Maybe for White House press secretaries, but I've seen it all the time locally. In fact, my immediate predecessor as a newscaster left the anchor desk to flak for a state senator, returned to radio, then departed to flak for a U.S. Senator. In my city, the mayor's PR person is a well-known former TV reporter. The same TV station's star reporter became a Democratic candidate's spokesperson for a few months, then returned to his old job.

Oh, and the PR guy for Republicans in my state legislature is a former TV reporter. His Democratic counterpart was, for a time, a prominent newspaper columnist.

News people becoming government flaks happens all too regularly, in my experience. Nothing wrong with that -- but they shouldn't expect to have any credibility if they want to go the other way.

Before he got a fit of good sense and had second thoughts, Ron Nessen briefly left NBC to be Gerald Ford's press secretary.

Reporting is generally a lot more fun that press secretarying (take it from someone who has done both). Also, the level of press spokesperson one usually wants at the White House requires either a great knowledge of media or deep political knowledge, and in reporters, that usually means a national network or major newspaper person who is making a lot more money in media, with fewer restrictions on having to pay for one's own lunch, than a press job can pay. Generally it's easier to climb the political side and make the leap to reporting than the other way around. Media will, on occasion, pay for political expertise. Politicians have pollsters who tell the politician that reporters are animals who all respond to the same stimuli, and since the pollsters charge more than the press secretary, the politician thinks the pollster knows more.

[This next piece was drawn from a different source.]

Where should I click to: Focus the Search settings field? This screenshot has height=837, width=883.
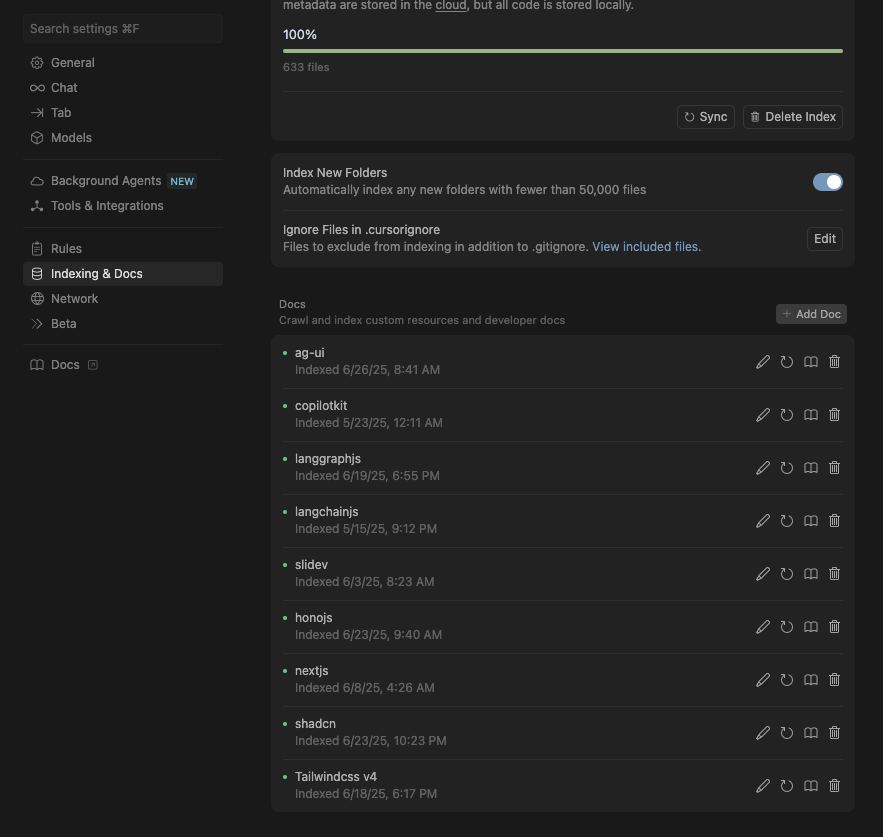122,29
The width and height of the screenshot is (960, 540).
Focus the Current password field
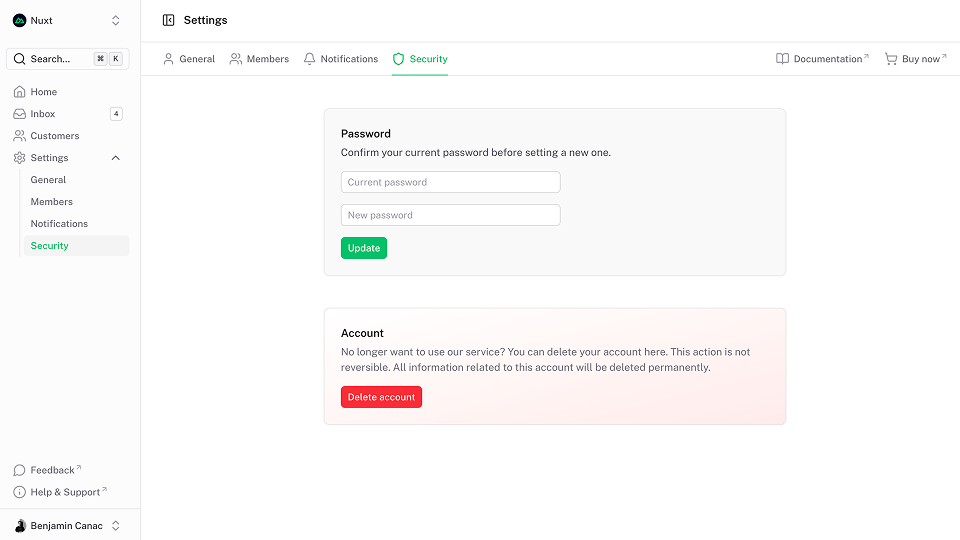coord(450,182)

I think good editors know intelligence and fairness better than most high-level politicians. So someone like Tim Russert is recognized as a good guy by television producers, even though he worked for a politician.

We should worry about the Washington Times connection, though. Yeah, there are claims that Moon keeps his hands off the talent. I don't believe it. The Washington Times hires people who adhere to the party line, damn the facts. Snow isn't required to change any behaviors to do the bad, trust-destroying, public disservice job we fear, but expect.

Who worked with McClellan who got passed over? Watch for moves there. That could be interesting.

By Ed Darrell (not verified) on 26 Apr 2006 #permalink

O'Reilly was talking about this today. Of course he was praising it. Then inevitably he went off about how the left-wing smear media is gearing up to tear Snow down, and how FOX news is the only fair and balanced organization out there and anyone that thinks FOX news is a right-wing news organization is wrong and stupid. I'd really like to punch that man in the teeth.

But like you said earlier, Ed, this is a job where people are paid to stand up and lie. My only hope is that Snow will at least be as smooth and entertaining as Ari Fleicher and Stefanopolis were. McClellan was just terrible. He always had that wide-eyed deer-in-the-headlights look. He didn't speak forcefully or convincingly. He always came accross as very flustered. He was painful to watch.